▸ **INSTRUCTIONS TO FOLLOW**:
Every line of the material is to be transcribed verbatim, with images omitted.

▸ **DATASET ENTRIES**:
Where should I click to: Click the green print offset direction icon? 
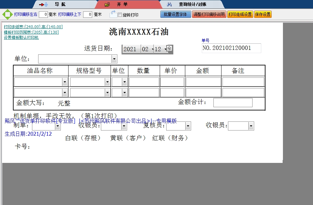(7, 15)
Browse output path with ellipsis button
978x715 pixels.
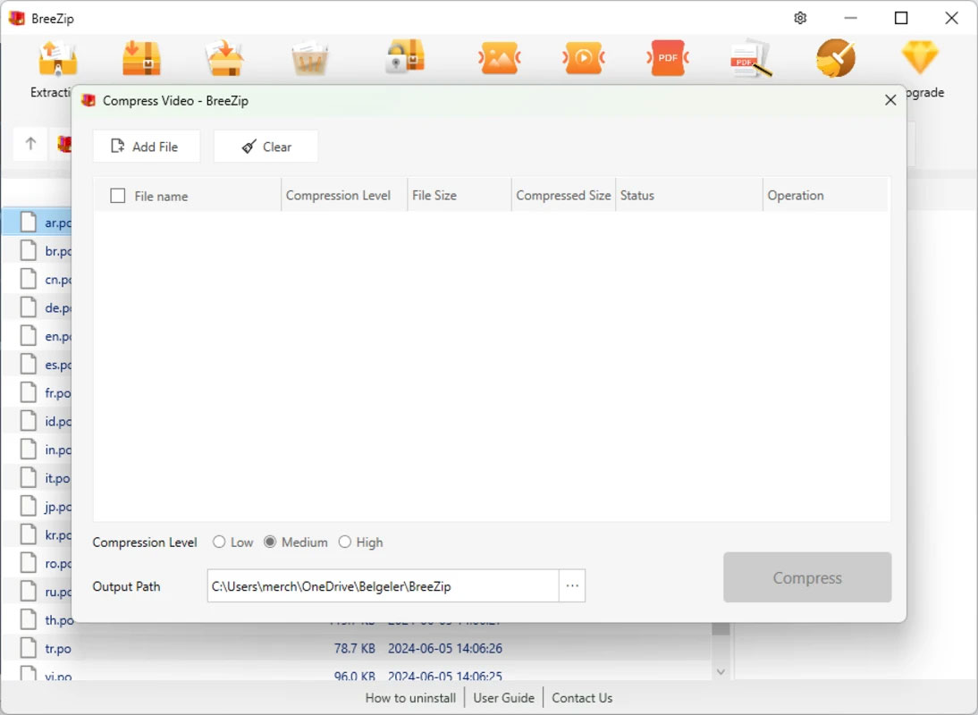click(572, 586)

▸ **EXERCISE ANSWER**:
Where should I click to: Click the green print offset direction icon? 
(7, 15)
Browse output path with ellipsis button
978x715 pixels.
click(572, 586)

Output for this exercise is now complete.